“Never underestimate the power of a small group of committed people to change the world.
In fact, it is the only thing that ever has." ~Margaret Mead



Remembering Our Danube Swabian Ancestors
     
 

Rachel Pharr Lanning, selected the DVHH for her "Nonprofit - Volunteer" oriented project for a college class. Part of her assignment was to interview a Volunteer for a Nonprofit.  I suggested she interview Rose Mary Keller Hughes, a long time DVHH volunteer who wears many hats for our organization.  Rose Mary did an outstanding job depicting the heart of a volunteer and her assistance to Rachel was very much appreciated.  One of the best outcomes of this assignment is that Rachel has come to appreciate her "own" Donauschwaben heritage and hopes to be working with the DVHH in the future. ~Jody McKim Pharr, 08 Nov 2008


Being a Nonprofit Volunteer . . .

by Rose Mary Keller Hughes

First one would look at what motivates a person to do volunteer work of any kind . . . There are several factors . . . first of all one needs to have the time and then the commitment to stick to the task. 

     When volunteering you need to come to the realization that if you don't put your whole heart and effort into the activity you are not only letting others down but yourself as well because you are not being true to the original pledge to help.

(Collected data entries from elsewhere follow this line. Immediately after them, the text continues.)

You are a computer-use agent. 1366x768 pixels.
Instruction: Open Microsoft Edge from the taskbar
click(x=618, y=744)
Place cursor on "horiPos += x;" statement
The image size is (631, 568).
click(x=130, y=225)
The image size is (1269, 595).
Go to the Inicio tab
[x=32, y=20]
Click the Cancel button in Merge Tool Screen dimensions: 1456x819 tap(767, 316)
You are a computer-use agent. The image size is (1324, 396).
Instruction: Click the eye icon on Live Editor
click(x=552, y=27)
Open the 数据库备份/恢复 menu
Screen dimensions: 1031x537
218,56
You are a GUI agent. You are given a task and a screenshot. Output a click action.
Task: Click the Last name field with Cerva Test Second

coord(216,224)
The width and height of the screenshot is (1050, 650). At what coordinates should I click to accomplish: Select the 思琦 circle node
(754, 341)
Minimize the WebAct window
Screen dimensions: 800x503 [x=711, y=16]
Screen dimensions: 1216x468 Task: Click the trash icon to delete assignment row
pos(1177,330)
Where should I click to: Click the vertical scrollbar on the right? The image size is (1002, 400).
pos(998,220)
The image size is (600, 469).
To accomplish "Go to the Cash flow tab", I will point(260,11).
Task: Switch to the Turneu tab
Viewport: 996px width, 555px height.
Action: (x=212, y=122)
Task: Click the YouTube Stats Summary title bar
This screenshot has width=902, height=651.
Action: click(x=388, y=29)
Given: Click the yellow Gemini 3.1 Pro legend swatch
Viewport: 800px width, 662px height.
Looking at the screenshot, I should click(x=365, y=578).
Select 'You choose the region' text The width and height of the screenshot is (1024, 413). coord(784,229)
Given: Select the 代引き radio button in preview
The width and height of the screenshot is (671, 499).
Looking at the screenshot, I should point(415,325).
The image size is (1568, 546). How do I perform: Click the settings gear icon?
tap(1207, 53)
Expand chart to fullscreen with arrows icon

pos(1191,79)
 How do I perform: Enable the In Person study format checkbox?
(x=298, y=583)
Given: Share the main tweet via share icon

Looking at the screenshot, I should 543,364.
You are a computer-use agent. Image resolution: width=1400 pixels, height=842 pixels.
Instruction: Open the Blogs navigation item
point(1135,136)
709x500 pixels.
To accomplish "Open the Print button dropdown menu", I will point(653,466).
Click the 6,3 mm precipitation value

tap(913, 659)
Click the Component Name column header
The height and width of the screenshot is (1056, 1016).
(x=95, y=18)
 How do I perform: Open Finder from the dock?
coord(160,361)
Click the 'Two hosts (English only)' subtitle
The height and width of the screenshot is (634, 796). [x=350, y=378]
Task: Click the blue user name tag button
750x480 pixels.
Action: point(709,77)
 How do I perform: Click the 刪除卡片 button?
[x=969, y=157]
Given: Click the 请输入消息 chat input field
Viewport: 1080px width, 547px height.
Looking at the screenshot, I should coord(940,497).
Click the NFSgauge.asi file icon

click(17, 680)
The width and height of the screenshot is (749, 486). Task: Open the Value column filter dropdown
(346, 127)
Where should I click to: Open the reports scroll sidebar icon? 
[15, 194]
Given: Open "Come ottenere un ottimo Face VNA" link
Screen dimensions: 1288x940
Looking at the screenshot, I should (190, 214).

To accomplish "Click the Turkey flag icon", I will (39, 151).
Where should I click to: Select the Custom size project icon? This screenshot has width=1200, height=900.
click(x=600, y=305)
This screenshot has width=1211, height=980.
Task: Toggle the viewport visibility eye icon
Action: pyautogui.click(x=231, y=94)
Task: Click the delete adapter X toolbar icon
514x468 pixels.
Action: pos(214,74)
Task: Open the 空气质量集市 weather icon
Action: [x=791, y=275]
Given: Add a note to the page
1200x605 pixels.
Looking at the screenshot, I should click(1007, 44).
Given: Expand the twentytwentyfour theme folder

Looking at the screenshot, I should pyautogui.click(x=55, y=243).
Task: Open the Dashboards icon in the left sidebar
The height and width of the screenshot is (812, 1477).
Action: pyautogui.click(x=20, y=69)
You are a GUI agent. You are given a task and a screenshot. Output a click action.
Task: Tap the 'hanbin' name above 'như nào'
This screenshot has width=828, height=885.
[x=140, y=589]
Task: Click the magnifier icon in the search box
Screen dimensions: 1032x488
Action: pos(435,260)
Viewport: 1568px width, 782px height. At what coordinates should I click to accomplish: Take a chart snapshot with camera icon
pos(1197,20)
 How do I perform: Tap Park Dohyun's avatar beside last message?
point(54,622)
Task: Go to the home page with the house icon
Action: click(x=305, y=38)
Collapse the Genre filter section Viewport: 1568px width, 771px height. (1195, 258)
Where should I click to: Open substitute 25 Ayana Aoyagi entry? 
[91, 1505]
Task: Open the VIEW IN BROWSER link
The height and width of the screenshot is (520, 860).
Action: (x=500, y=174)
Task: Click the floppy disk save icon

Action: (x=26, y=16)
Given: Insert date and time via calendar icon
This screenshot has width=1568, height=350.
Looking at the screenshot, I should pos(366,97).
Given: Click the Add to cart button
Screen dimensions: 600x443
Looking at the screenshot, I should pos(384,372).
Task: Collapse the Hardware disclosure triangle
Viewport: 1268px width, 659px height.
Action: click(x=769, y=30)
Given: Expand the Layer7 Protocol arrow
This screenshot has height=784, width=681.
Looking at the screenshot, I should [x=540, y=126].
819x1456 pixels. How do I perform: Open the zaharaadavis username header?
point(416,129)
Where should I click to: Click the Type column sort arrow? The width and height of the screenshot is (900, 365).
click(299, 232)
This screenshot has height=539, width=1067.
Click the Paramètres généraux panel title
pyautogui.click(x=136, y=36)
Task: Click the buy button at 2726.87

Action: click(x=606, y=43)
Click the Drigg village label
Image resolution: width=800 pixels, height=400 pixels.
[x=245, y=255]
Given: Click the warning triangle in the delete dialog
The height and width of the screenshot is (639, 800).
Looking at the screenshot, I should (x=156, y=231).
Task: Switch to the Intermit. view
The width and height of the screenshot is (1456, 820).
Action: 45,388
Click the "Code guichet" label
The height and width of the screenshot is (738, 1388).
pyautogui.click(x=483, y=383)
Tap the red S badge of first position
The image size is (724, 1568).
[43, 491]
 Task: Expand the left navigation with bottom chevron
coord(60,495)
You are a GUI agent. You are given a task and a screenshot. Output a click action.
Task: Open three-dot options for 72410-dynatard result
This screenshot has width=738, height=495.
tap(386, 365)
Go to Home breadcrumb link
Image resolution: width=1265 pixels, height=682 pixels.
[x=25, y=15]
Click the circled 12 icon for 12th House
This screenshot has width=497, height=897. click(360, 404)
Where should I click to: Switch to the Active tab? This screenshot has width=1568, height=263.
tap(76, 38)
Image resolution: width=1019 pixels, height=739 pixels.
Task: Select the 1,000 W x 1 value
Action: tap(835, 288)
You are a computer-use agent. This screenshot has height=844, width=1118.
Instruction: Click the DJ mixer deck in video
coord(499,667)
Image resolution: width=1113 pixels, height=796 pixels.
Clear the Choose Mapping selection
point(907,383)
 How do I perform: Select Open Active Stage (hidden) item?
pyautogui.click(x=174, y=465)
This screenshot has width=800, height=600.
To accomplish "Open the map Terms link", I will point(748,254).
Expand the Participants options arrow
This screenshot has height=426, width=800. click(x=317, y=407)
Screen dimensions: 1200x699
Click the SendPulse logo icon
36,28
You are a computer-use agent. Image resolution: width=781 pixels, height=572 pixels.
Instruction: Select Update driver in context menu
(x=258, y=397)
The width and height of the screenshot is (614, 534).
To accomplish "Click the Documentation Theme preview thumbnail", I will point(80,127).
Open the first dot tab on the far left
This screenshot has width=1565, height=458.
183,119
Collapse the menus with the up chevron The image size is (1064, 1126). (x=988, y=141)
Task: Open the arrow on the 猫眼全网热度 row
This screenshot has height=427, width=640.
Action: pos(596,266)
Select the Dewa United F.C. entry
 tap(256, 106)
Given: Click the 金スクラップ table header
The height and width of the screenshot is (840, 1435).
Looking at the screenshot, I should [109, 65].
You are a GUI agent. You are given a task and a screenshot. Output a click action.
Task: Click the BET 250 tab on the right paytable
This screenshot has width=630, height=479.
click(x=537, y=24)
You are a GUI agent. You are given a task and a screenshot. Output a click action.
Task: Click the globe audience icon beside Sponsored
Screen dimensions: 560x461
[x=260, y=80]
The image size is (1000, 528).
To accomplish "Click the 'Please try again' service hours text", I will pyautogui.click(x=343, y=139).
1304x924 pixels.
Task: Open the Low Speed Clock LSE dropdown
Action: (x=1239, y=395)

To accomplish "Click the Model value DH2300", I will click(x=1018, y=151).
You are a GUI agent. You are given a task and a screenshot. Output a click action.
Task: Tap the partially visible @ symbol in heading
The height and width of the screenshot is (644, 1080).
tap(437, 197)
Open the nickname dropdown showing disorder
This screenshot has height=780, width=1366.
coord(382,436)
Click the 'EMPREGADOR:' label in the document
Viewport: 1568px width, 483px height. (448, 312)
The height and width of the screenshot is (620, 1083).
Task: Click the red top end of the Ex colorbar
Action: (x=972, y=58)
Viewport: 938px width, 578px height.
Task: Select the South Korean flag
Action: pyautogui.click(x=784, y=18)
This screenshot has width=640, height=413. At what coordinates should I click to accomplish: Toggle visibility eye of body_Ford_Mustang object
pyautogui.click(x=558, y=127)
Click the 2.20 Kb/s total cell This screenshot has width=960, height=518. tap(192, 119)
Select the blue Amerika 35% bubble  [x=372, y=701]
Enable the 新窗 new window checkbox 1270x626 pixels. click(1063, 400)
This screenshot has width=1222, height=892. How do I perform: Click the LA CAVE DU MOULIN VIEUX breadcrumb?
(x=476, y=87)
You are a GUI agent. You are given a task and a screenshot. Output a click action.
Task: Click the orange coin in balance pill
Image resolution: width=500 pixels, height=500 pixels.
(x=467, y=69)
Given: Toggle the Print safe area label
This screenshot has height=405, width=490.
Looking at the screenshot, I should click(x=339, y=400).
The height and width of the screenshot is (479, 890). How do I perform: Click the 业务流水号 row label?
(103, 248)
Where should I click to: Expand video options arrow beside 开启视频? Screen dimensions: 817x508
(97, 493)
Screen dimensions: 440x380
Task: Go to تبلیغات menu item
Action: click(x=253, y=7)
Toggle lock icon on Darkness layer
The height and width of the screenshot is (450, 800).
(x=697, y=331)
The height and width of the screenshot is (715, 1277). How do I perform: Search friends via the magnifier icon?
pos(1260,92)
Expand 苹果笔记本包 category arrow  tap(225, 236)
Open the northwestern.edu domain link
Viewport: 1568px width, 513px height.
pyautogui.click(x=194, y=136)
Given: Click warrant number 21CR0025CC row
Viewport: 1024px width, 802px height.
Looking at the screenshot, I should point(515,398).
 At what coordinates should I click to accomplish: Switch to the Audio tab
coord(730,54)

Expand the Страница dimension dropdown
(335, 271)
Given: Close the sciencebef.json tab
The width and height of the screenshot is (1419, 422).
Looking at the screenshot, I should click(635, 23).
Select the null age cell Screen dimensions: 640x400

You have to truly believe in the cause or the organization for which you have decided to join or to help. I can best explain this by giving concrete examples: I was a volunteer for a  residential home for women and children because I believed I could use my office skills talents to help make the organization a better place for the women and children who needed assistance in turning their lives around.  I have volunteered with the DVHH because of my genealogical interest in the area of the world that DVHH researches; I also recognize that when you are in such a group you need to contribute in order for it to remain active and as vibrant as your mom has made it.  I believe you can't sit on the sidelines and just be a taker in this word--if you don't participate one day there won't be anything left.  I've been so lucky with the people I've met on the Internet (your mother is an important one) and I've appreciated all the help they've given me . . . it's now time for me to "pay forward."  I  am a firm believer in sharing and I am happy and excited to pass on what I have benefited from.  I have just become a volunteer member of an Ancestry.com beta group that transcribes documents (I have been working on Wisconsin death registers) that will be made available (for free they tell me) for all to use--pretty exciting to be part of that team, too!

     Another important factor is that you have to truly believe in the organization and it's goals.  DVHH is the epitome of an organization that lives up to its original goals and has even expanded on those aims originally set forth.  The name speaks of its goals so beautifully  Donauschwaben Villages Helping Hands.  This organization is so unique in that your mother has brought together these people who are encouraged to help one another and we daily learn new things from each other.  The members truly hold out their helping hands to not only the members but people who leave feedback asking for assistance.  We are encouraged to become coordinators for the villages of our ancestry and your mom has been such tremendous help in the design of my ancestral village (Semlak). Space is made available on the DVHH site to create pages for our villages and we have made contact with others seeking information for specific villages.
 
     We are also encouraged to add new bits to the site and after your mother approached me originally on the idea, we finally put together  the "Movers and Shakers" page to honor those who go above and beyond in helping others (once again emphasizing the reason for the DVHH site and organization).  Here is how I go about "choosing" someone--a name is suggested and we verify whether the person is truly someone who has done extra special things for people researching the Donauschwaben ethnics.  I have a template I've created to send out to the person and I ask the "Mover and Shaker" to respond to the questions on the form and then return it to me.  I then put the final piece in question and answer format and send it to your mother who adds it to the site. Both your mother and I believe it is important to  recognize these people who are so generous of spirit--take a glance at the page and see what I mean.  They are good people who think first of others.  I have tried and tried to get your mother to be interviewed but she just won't--she has the most generous spirit of all.
 
     Another thing we did along similar lines was the Footsteps site where people can nominate someone from the DVHH membership for  their kindness and research help.  I'm going to have to suggest that people think of those who have helped them since no one has been nominated for some time.
 
 Then there is the Cooking Section.  Periodically there is a rush of messages where people are asking about recipes or remarking on them in relation to a holiday. So your mom and I decided we should put these recipes on the site--some members even take photos as they are preparing the food!  It's interesting the amount of feedback I've received from people visiting the site who thank us for having such and such a recipe there--a recipe they remember from their younger days.
 
     Volunteering on the Internet has opened a whole new idea of volunteerism.  While I am now 77 years old, I am still pretty good health wise but there are other senior citizens who are not--yet, they can sit at their computers and get involved in a wonderful and active way. Many of the members of DVHH are senior citizens--I think the reason is that you don't start thinking of your ancestry until you get closer to the end of your life and you want to know from whence you came and you want to pass it on to your children and grandchildren.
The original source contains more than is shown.